There actually is a place in the brain that is wired, it turns out, to give us this sense of justice (or injustice), which seems to be unique to humans.  You can read about it here.

There also is a part of the brain that has been shown through research to actually “light up” on brain scans when subjects were asked to think about exacting revenge upon someone else.  This area, called the dorsal striatum, is also the area that seems to be active when we experience a pleasurable event, such as eating a good food (such as chocolate), or taking certain drugs, (or having sex too).  This area of the brain is controlled largely by the amygdala, which is part of our more primitive and emotional part of the brain.

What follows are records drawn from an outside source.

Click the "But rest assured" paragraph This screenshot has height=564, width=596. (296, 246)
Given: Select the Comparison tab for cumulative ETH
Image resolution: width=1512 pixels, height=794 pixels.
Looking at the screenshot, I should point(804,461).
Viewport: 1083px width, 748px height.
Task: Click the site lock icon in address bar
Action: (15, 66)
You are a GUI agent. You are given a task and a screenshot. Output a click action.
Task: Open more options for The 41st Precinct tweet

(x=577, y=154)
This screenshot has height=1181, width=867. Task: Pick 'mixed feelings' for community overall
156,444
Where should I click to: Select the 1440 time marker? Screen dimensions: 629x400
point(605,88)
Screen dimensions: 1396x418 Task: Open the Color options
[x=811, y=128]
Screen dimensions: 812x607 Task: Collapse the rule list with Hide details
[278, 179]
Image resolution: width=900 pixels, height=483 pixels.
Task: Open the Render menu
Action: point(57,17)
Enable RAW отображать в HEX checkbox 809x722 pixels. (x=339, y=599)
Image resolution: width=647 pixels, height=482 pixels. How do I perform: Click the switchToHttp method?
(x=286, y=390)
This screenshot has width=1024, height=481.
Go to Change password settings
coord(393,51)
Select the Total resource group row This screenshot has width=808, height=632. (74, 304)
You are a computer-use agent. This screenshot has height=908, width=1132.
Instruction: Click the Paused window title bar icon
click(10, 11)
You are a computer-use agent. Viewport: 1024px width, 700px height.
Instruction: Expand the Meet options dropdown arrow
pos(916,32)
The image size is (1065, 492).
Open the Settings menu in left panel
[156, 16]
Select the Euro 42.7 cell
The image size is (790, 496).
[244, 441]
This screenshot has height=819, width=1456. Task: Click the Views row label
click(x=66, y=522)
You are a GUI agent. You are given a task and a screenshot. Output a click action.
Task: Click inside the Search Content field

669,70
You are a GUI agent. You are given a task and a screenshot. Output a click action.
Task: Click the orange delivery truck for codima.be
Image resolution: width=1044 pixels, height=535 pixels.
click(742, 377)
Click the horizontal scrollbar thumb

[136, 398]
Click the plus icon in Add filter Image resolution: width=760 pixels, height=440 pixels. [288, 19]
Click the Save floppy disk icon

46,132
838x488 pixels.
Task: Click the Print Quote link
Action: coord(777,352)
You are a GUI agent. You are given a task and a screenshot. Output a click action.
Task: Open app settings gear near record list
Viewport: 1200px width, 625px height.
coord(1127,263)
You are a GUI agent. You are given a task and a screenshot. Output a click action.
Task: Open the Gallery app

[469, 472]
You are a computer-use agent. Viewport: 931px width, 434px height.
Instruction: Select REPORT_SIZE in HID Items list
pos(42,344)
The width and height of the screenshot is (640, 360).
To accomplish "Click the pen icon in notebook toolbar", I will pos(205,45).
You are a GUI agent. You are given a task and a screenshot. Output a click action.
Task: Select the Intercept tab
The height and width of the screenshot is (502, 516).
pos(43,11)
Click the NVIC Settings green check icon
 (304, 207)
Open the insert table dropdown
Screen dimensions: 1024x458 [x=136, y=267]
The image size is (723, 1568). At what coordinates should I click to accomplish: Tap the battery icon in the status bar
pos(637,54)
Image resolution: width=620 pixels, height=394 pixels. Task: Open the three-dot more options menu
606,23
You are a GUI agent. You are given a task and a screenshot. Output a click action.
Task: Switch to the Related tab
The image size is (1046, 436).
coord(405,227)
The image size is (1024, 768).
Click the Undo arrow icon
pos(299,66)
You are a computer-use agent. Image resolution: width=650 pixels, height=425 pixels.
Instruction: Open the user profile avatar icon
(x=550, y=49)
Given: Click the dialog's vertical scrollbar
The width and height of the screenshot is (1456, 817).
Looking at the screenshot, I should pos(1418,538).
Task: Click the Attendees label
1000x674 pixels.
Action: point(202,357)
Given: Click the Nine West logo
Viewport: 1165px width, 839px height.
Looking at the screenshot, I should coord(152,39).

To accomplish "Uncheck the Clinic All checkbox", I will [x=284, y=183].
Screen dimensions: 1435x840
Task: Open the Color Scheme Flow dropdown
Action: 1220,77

What does it all mean?  Does it mean that we are wired to feel good about exacting revenge or seeing someone else fail?  It sure would make us feel a lot better if we knew that we weren’t necessarily in control of our feelings of pleasure when someone else experiences a misfortune.

Let me point out, however, that we don’t get off the hook that easily.  It turns out that studies have indicated that when people had the opportunity to exact revenge on a person who they felt “wronged” them, the negative emotional impact was significant.  In other words, they almost felt worse after getting the revenge than they did before.

The long and the short of it is this — even though it may “feel” natural and instinctual to let ourselves feel good when someone fails, or it may be tempting to “get someone back” for a wrong they committed, in the end, what does it solve?  What good does it do?  Here’s a great time for us to exercise another innate and powerful tool we were born with, which is the gift of empathy.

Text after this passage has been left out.